Pixel coordinate grounding data
· · ·
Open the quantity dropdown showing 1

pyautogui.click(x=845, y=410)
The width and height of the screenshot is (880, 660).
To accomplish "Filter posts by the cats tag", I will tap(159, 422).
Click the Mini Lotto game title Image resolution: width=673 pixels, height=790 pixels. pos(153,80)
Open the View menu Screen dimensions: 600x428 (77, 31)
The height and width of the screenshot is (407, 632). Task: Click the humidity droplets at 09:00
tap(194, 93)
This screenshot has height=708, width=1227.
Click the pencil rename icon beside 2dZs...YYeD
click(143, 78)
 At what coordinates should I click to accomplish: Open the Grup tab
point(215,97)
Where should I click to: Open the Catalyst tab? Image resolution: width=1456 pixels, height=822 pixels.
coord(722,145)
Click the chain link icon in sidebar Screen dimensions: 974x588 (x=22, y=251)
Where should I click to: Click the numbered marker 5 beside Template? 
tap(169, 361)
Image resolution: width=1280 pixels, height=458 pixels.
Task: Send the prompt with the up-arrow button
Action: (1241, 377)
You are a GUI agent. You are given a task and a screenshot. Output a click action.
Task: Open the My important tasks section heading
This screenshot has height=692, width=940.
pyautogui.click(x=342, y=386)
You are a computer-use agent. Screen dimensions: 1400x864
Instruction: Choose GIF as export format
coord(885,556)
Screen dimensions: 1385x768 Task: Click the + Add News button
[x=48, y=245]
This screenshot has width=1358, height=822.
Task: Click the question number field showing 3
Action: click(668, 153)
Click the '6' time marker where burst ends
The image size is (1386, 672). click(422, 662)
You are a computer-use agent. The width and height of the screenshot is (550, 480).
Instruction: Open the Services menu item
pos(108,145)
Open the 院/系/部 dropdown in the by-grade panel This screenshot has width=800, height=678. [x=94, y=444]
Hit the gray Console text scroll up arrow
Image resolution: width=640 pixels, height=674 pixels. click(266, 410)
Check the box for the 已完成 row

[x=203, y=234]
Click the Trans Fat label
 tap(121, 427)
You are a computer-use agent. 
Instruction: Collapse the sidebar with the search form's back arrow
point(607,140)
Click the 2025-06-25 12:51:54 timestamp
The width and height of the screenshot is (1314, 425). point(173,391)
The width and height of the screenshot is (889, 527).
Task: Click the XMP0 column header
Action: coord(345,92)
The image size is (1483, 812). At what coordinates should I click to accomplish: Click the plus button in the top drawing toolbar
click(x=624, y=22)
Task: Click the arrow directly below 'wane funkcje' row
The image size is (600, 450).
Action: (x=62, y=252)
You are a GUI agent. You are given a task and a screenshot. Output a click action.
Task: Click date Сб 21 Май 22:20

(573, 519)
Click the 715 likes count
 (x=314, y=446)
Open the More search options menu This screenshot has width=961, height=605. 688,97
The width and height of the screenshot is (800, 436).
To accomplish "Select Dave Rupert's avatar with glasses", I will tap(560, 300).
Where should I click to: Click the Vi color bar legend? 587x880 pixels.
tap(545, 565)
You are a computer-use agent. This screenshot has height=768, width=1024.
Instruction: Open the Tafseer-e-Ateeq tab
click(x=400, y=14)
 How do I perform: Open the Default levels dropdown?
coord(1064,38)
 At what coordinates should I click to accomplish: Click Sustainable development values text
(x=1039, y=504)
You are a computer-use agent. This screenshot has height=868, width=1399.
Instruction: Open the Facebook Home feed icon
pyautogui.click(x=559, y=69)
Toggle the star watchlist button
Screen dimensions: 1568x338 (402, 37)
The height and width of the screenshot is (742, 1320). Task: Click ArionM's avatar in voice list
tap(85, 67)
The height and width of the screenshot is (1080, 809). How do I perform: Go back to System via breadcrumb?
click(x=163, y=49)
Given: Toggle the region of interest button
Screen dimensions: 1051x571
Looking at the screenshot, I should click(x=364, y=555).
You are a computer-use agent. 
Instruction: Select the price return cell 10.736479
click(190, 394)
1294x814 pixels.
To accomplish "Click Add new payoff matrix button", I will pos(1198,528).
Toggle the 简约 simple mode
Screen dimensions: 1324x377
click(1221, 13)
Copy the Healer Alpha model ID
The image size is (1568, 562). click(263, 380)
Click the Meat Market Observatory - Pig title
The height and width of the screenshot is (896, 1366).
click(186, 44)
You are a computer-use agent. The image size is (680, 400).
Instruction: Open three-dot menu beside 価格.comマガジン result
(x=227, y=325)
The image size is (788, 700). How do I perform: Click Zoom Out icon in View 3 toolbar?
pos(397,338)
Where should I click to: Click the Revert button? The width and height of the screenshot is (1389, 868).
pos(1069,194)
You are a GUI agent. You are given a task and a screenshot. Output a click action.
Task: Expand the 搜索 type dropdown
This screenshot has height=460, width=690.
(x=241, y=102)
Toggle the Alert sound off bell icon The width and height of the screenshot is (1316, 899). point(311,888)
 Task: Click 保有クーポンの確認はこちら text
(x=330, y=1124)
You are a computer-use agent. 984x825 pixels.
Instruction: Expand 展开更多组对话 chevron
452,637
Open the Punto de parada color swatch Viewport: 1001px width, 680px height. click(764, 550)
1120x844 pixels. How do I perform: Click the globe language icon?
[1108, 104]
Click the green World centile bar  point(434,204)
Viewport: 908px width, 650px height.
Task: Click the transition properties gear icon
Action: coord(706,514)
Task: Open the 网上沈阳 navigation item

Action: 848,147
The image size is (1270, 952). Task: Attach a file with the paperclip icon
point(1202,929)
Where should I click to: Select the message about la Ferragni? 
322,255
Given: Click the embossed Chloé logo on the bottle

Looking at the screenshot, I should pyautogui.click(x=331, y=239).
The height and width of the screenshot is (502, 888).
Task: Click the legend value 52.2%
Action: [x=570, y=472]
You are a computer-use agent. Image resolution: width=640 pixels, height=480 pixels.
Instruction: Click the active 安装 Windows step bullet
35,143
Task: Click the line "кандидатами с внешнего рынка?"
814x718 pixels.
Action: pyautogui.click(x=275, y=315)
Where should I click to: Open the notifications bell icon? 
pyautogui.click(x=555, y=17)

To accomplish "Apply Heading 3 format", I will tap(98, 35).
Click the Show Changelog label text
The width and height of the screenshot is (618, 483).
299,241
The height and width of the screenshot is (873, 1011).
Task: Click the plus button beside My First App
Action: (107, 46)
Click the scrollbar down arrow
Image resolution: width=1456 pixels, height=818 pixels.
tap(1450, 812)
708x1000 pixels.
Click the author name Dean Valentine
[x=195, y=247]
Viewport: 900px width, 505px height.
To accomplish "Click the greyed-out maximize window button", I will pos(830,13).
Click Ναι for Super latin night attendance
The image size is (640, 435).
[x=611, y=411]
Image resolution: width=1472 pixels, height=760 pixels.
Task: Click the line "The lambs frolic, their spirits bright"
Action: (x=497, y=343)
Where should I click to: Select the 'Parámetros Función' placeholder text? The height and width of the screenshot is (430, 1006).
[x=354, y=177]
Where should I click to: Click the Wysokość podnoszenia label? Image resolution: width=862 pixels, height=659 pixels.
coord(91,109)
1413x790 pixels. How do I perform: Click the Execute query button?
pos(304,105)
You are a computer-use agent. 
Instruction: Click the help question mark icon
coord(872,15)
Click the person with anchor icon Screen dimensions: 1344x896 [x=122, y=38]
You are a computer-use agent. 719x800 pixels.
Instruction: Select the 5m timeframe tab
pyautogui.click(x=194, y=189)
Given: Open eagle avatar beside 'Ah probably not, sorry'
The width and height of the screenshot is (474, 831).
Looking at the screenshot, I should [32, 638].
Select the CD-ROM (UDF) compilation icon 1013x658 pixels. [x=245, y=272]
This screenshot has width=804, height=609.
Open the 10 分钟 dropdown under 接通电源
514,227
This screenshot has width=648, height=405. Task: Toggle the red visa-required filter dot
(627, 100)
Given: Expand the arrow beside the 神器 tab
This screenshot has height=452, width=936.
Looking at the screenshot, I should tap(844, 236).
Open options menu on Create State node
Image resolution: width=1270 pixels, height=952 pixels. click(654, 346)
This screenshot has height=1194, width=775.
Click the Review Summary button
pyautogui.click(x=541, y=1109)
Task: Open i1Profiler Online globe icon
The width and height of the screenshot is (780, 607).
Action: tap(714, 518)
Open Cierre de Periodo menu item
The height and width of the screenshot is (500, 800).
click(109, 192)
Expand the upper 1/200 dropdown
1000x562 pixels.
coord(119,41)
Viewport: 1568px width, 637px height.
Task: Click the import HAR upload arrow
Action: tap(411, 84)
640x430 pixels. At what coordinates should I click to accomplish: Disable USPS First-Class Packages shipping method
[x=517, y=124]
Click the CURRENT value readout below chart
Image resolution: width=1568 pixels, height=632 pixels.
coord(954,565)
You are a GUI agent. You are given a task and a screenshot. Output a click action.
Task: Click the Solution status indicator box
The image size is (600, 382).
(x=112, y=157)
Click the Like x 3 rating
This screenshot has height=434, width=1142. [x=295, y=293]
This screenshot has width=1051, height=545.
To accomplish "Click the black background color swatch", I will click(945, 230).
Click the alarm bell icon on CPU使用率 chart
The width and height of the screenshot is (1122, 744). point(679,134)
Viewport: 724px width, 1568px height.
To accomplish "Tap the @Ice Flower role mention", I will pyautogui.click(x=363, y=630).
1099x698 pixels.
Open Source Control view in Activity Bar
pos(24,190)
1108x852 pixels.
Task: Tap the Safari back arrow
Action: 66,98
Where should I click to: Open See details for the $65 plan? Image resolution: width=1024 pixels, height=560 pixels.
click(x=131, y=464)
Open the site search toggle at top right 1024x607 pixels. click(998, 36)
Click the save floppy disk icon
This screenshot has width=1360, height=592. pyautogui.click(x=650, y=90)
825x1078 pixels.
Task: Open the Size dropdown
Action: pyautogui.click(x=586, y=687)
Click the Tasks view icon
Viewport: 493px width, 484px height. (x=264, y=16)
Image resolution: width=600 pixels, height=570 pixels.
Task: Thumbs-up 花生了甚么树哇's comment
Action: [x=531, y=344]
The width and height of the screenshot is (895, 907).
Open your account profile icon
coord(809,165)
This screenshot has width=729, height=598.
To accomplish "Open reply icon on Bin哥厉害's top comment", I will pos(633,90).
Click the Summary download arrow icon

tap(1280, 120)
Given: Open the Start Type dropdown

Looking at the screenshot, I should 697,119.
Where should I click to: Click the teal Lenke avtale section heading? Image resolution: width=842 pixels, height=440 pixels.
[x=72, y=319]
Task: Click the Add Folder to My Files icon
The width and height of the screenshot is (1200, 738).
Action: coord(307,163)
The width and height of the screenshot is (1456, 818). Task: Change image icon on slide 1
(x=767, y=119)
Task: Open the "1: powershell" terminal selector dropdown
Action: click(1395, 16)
· · ·
- Task prompt -
Return only the part of the records above that opens with the line containing "Toggle the 简约 simple mode" and closes with the line containing "You are a computer-use agent. The image", ends included.

- Answer -
Toggle the 简约 simple mode
Screen dimensions: 1324x377
click(1221, 13)
Copy the Healer Alpha model ID
The image size is (1568, 562). click(263, 380)
Click the Meat Market Observatory - Pig title
The height and width of the screenshot is (896, 1366).
click(186, 44)
You are a computer-use agent. The image size is (680, 400).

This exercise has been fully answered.